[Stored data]
---*---

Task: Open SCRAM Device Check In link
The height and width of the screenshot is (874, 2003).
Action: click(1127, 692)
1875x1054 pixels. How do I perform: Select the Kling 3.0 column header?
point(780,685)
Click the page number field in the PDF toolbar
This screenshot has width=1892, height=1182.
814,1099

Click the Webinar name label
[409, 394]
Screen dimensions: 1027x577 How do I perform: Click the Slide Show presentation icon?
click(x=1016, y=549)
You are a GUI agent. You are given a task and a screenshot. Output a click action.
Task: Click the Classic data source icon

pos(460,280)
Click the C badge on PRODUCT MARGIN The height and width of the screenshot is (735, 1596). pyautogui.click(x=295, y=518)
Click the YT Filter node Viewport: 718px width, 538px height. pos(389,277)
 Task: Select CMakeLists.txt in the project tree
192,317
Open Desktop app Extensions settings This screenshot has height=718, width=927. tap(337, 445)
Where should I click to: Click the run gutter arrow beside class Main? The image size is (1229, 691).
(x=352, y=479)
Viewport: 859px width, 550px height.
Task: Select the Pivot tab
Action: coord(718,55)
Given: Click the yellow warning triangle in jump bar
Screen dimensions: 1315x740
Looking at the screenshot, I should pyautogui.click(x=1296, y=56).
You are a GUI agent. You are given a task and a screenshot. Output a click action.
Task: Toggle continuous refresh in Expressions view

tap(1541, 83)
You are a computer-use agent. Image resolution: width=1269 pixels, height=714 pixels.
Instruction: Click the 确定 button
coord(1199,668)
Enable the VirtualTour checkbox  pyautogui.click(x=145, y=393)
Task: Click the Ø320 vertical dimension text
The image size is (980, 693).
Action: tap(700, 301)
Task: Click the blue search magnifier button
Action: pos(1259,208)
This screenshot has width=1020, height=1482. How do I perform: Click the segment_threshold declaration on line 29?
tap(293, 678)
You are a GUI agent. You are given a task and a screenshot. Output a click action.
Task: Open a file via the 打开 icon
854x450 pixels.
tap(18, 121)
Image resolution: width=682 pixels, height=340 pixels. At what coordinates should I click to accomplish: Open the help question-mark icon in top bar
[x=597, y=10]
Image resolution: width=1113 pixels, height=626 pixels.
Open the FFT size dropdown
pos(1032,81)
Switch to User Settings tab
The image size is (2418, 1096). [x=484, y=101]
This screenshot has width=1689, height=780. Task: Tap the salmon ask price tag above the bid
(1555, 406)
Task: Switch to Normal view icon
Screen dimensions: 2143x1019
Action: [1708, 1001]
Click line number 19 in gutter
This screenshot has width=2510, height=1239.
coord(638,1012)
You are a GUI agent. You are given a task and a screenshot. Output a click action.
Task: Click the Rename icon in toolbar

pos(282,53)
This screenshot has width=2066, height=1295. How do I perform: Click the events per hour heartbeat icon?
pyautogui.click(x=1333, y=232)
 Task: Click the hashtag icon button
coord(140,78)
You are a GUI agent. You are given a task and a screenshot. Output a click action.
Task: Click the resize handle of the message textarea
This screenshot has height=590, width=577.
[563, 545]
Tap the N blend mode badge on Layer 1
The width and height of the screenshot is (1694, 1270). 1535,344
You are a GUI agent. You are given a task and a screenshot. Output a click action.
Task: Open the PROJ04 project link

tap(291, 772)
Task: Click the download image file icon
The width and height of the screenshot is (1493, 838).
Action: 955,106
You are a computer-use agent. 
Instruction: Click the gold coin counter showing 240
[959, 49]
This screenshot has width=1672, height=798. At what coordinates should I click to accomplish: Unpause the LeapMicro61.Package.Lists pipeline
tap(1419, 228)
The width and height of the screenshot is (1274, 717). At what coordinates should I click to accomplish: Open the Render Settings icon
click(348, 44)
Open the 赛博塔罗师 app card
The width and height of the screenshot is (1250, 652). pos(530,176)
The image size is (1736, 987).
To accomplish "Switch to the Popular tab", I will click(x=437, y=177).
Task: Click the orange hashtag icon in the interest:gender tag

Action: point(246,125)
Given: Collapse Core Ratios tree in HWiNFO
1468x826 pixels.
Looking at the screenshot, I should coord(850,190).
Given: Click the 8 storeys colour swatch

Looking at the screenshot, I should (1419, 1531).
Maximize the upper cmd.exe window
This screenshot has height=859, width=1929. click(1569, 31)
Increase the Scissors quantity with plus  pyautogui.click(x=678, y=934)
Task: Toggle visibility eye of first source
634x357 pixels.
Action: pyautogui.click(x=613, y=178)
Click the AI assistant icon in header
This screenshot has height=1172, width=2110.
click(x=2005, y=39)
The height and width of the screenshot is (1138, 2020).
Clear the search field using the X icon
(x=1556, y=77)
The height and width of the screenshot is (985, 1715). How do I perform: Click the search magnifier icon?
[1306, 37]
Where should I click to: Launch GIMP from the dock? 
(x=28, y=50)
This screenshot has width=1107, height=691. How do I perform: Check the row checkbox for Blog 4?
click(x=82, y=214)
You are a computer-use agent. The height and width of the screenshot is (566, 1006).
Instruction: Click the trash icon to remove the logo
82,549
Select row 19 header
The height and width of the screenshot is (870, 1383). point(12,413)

---*---

▶ PROBLEM
If a line above holds the string "file", copy it out.

▶ WORKED SOLUTION
Task: Open a file via the 打开 icon
Task: Click the download image file icon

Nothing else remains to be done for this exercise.